The 31-year-old 'ethical hacker' Karsten Nohl breaks
into secure
systems, exploiting their vulnerabilities, and then presents his
findings to companies, hoping they fix any issues before they are
identified by criminals.
'Ethical hacker' Karsten Nohl
Nohl
says his team had been unsuccessfully attempting to breach SIM
cards since
2011, using over-the-air-programming (OTA) – unseen text
messages that are
sent by the mobile phone operator to change settings
on the phone of a user
within their network.
“We had almost given up on the idea of breaking the
most widely-deployed
use of standard cryptography,” admitted Nohl, who says
that SIM card
tampering is the 'Holy Grail' for any hacker.
In the
end, the flaw was found by accident.
Nohl noticed that when he attempted
to send certain incorrect OTA
commands, he would receive an error message
that also contained the
unique encryption code belonging to that phone – its
virtual key. The
code was easily decrypted – Nohl says the process takes him
one minute.
With the phone now at his disposal, he could command it to do
anything
from his own computer, without the user ever suspecting anything
was amiss.
The bug was not found in every SIM card tested - Nohl
researched more
than a thousand - but he estimates that it is present in
about a quarter
of SIM cards using Data Encryption Standard (DES), a
security standard
that is being phased out but is still used on about 3
billion active
phones.
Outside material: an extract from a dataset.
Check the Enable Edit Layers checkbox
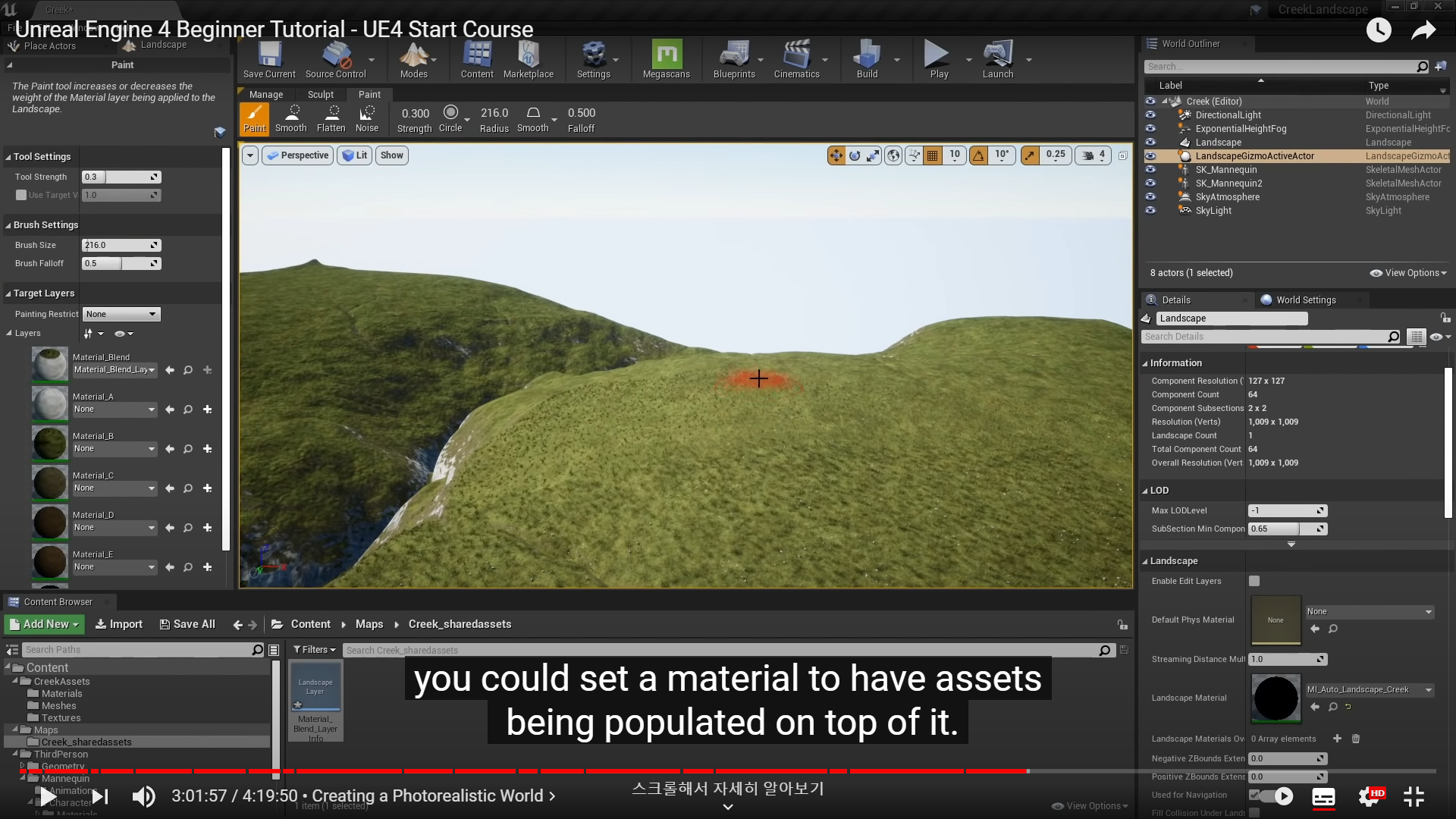 tap(1254, 581)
That’s why Nohl estimates that 750 million users
might be in
danger. What’s more, there is no easy way for a DES SIM card
owner to
identify if their phone is susceptible.
The security expert
has already privately informed authorities about his
findings through a
process called 'responsible disclosure', and believes
it will take hackers
six months to repeat his feat, giving manufacturers
a head start. Nohl will
detail his break-in at a Black Hat, a hackers
conference that begins in Las
Vegas at the end of July.
While leading companies have released
statements acknowledging the flaw,
and saying that they are working to
eradicate it, authorities have urged
calm among ordinary users, noting that
no criminal damage appears to
have been done so far.
"This is not
what hackers are focused on. This does not seem to be
something they are
exploiting," reassured John Marinho, Vice President
of Technology and
Cybersecurity at CTIA, the leading US mobile industry
group.
But
whatever the immediate risks, the UN is less sanguine.
"These findings
show us where we could be heading in terms of
cyber-security risks," ITU
Secretary-General Hamadoun Touré told Reuters.